● **WRITTEN TASK**:
Answer these questions from the text below on England's Euro 2008 qualifier against Croatia:
1. On what date did England play Croatia at Wembley?
2. In which stadium was the Euro 2008 final to be held?
3. Who was Croatia's manager?

● **SELECTED EXCERPT**:
● ● ●
Lunatic Fringe

Fast-forward, then, to 11 November 2007, and the final steps of a very different attempt to ‘make it’ in Vienna – not entry to the Art School this time, but into the Ernst Happel Stadion, on June 29, for the final of Euro 2008. We are among the 88,000 faithful congregated at the newly-opened Wembley Stadium to see England play Group E leaders (and already Switzerland-and-Austria-bound) Croatia in the final group game. The scenario was simple: should Russia win away to Andorra (a country so lowly – in footballing terms, if not geographic – that they even play their home games away), then England would require a draw to secure progression to the tournament stages. There is rain – and tension – in the air.

The details of the game are drearily familiar: Carson’s clanger, leaving 82 minutes for him to dwell on the dream-shattering reality of a howler on competitive international debut (82 minutes, therefore, for the fans to shit themselves with every incoming shot); Olić’s neat second, then a second-half fightback through Lampard and Crouch, before Petrić’s drive leaves England with a dozen minutes to claw themselves up from the precipice. Meanwhile, in Barcelona, Russia lead only by a single goal and, utterly incredibly, Andorra, the minnows of the minnows, fashion a goalscoring chance…

The rain is now torrential, and as England’s chances of qualification recede in the face of this bright and highly motivated Croat performance, the manager, Steve McClaren, could do nothing more than look on forlornly from the edge of his technical area, sheltered from the elements by a large, blue-and-red FA umbrella, his utterly English fecklessness accentuated by juxtaposition with his guitar-playing, chain-smoking opposite number, Slaven Bilić. Wembley may well possess the largest roof-covered seating capacity of any stadium in the world, but it might as well have been on Salisbury Plain as far as McClaren was concerned. There on his pitchside stage, at the dramatic hinge point of his life – a moment for him to inspire his players, to galvanize his countrymen – what did our hero do? He sipped on a hot beverage. Wetness personified (ironically enough); drenched in bathos. A drip.
● ● ●
Items from a dataset:
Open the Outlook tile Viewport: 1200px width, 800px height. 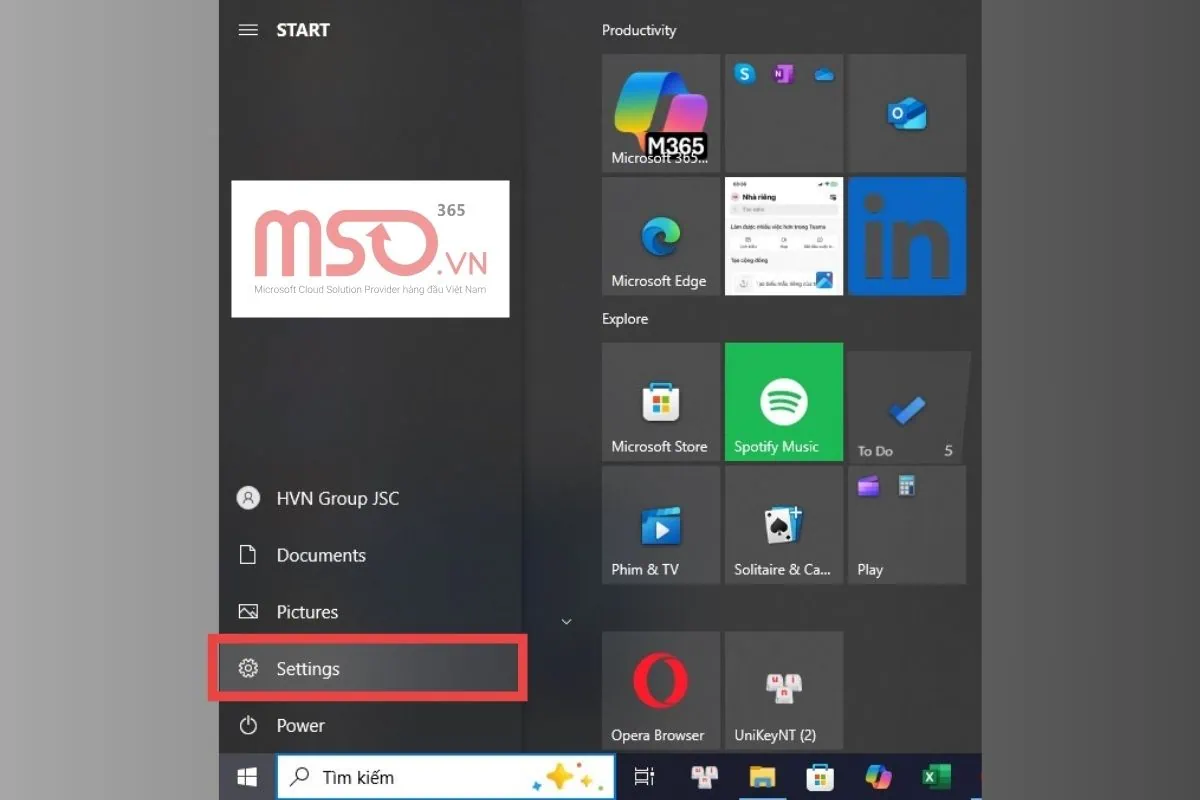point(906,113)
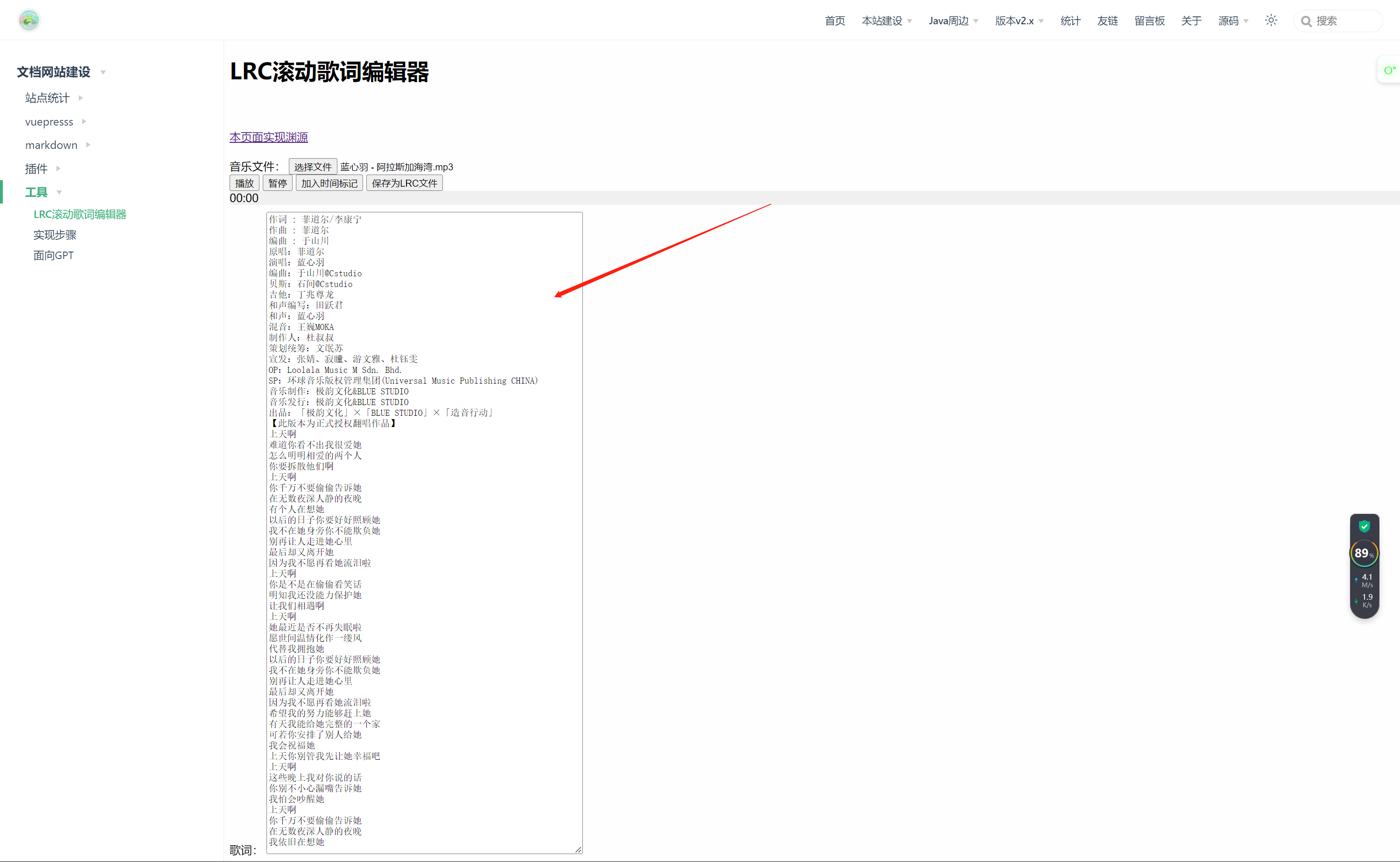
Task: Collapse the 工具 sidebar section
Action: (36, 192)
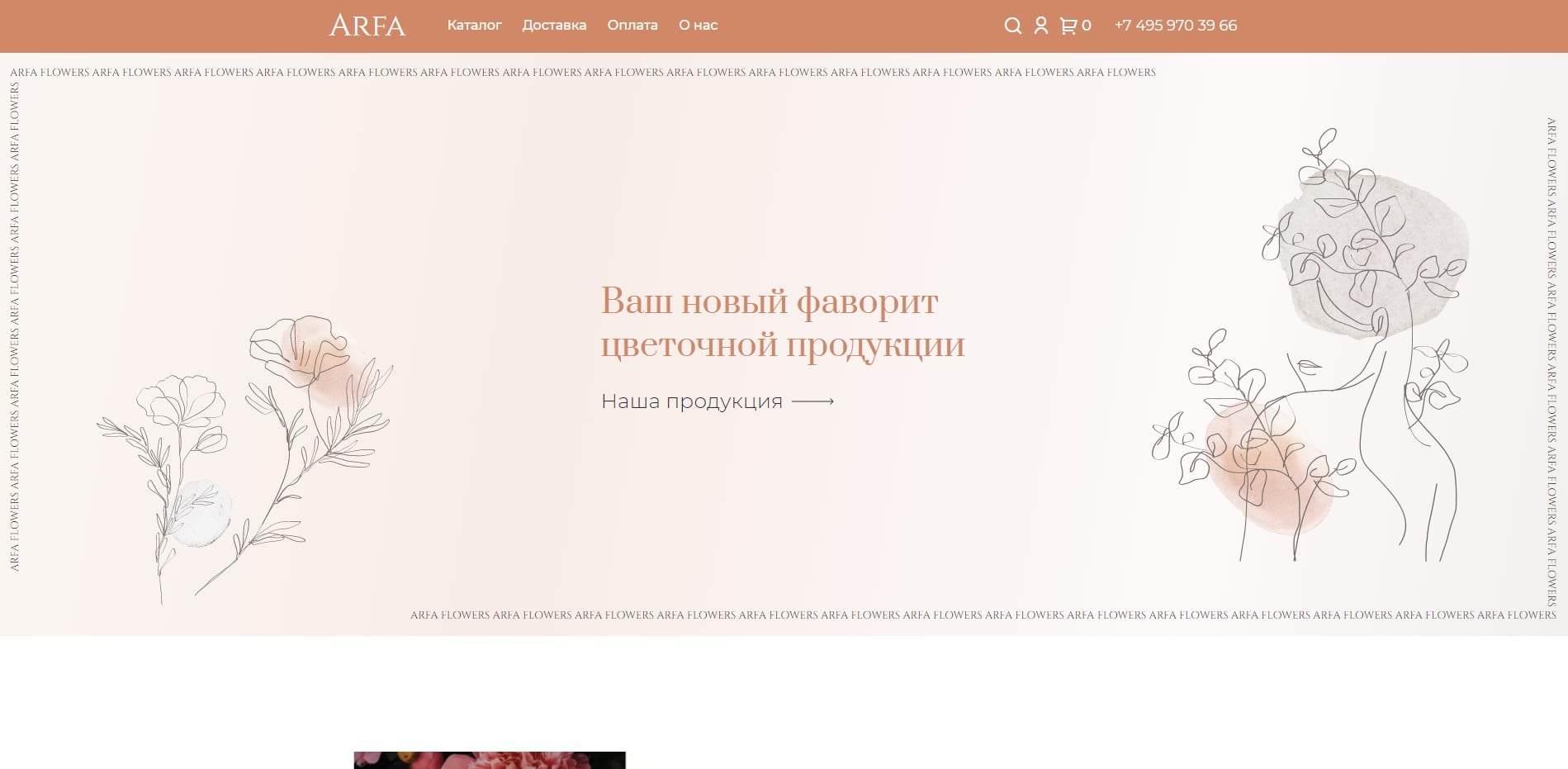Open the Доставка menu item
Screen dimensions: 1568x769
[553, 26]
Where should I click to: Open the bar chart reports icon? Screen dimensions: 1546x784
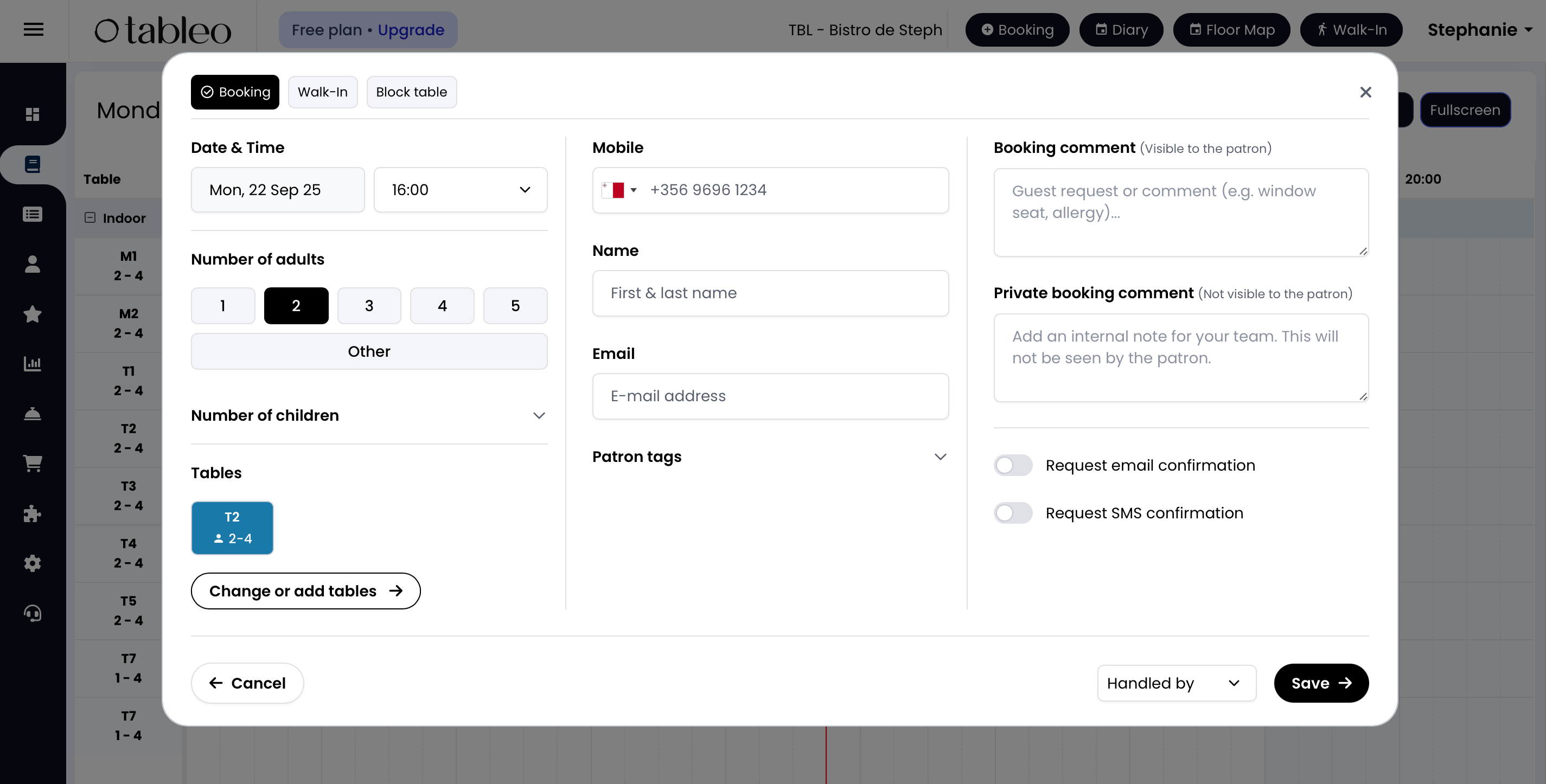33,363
● ● ●
● **RESPONSE TO THE TASK**:
1. 11 November 2007
2. The Ernst Happel Stadion
3. Slaven Bilić